INVESTIGADORES
GONZALEZ Daniel Hector
artículos
Título:
Expression of sunflower homeodomain containing proteins in Escherichia coli: Purification and functional studies
Autor/es:
PALENA, CLAUDIA M.; GONZALEZ, DANIEL H.; GUELMAN, SEBASTIÁN; CHAN, RAQUEL L.
Revista:
PROTEIN EXPRESSION AND PURIFICATION
Editorial:
ACADEMIC PRESS INC ELSEVIER SCIENCE
Referencias:
Año: 1998 vol. 13 p. 97 - 103
ISSN:
1046-5928
Resumen:
Complementary DNA sequences encoding different portions of two sunflower
homeodomain proteins were cloned in-frame in the expression vectors
pRSET and pGEX-3X. When introduced into competent Escherichia coil cells
and induced, the resulting plasmids directed the expression of large
amounts (5-10% of total cellular protein) of the encoded polypeptides.
As a rule, fusions in pRSET rendered insoluble proteins, while fusions
in pGEX were soluble and could be purified in a single step by selective
absorption onto glutathione-agarose beads, followed by elution with
free glutathione.
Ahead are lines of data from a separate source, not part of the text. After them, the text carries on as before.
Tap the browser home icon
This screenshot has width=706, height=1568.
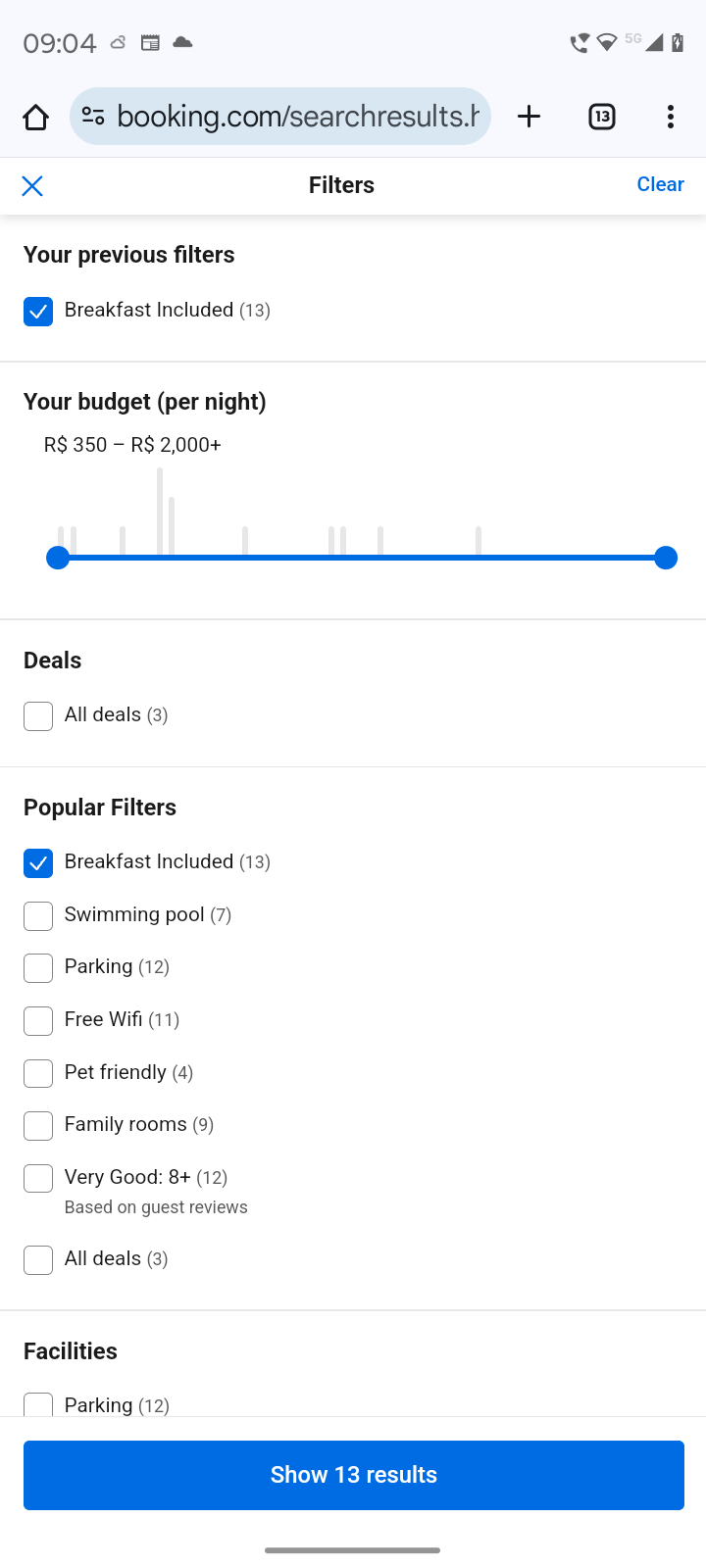(36, 117)
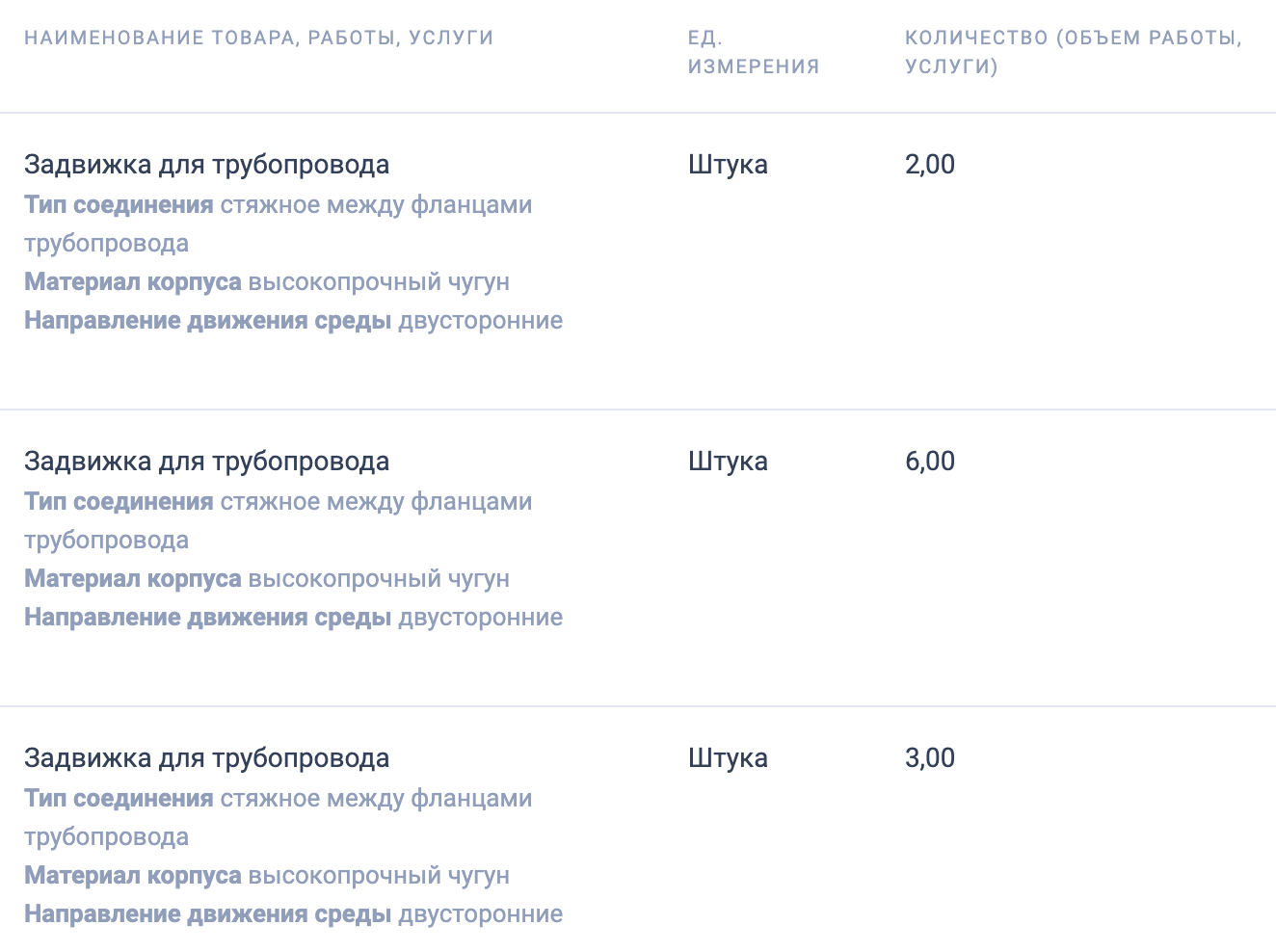Click "Материал корпуса" label in the third item
Screen dimensions: 1276x952
point(133,876)
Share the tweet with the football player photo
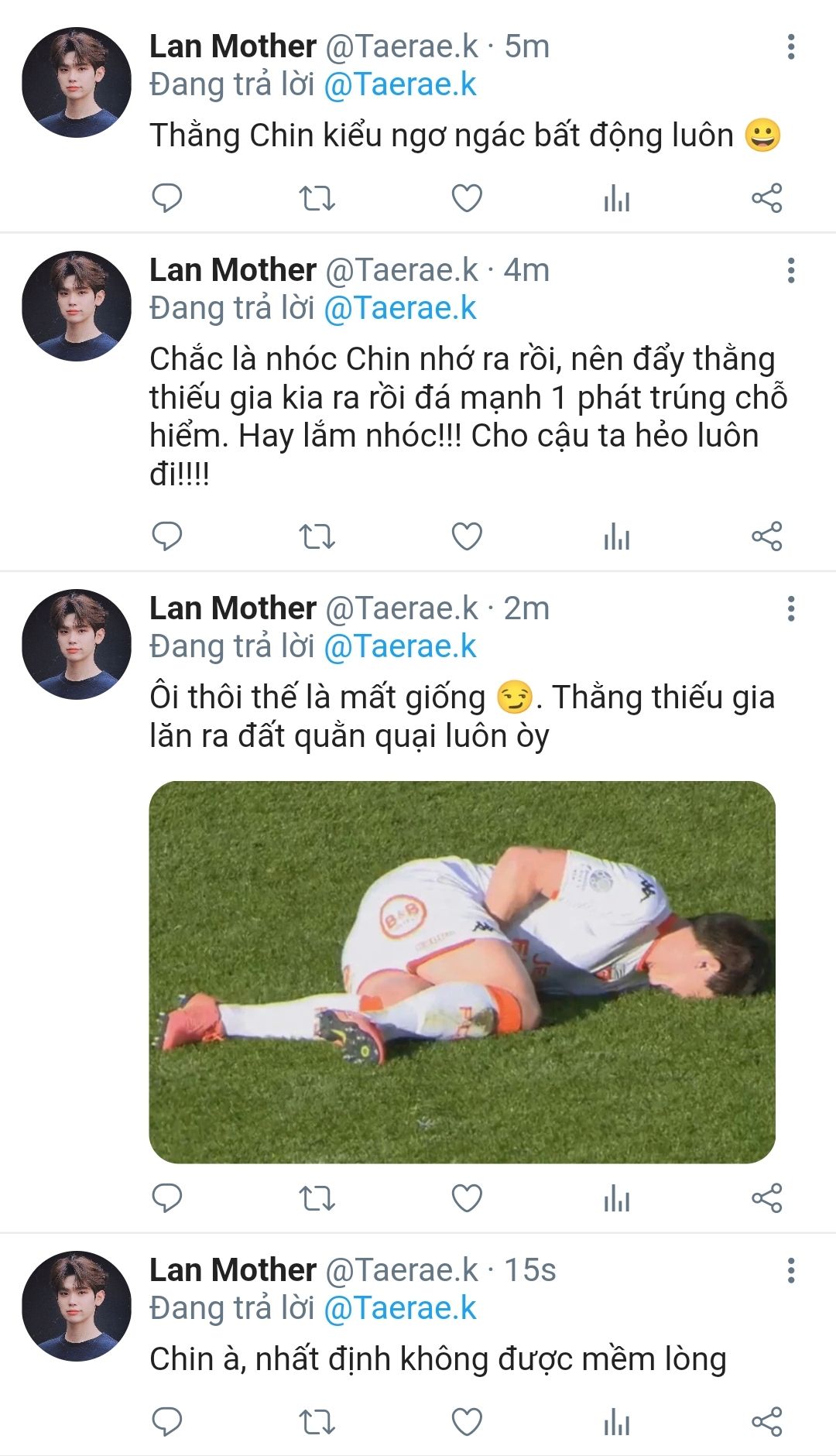 tap(767, 1198)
The purified proteins showed both glutathione
S-transferase and DNA-binding activity, indicating that they retain
their native conformation. The expression-purification protocol that was
employed allowed the isolation of up to 0.7 mg of protein per gram of
transformed cells. One of the fusion proteins, RH11 (which is a fusion
of the homeodomain protein HAHR1 in pRSET), though insoluble, was able
to bind DNA when spotted onto a nitrocellulose filter. This protein
could also be simply purified in large amounts by electroelution from
sodium dodecyl sulfate-polyacrylamide gels and used to elicit antibodies
which recognized both the transgenic fusion and the native protein from
sunflower nuclei. Our results clearly show that vector choice is a
critical parameter for obtaining large amounts of a desired protein for
particular purposes.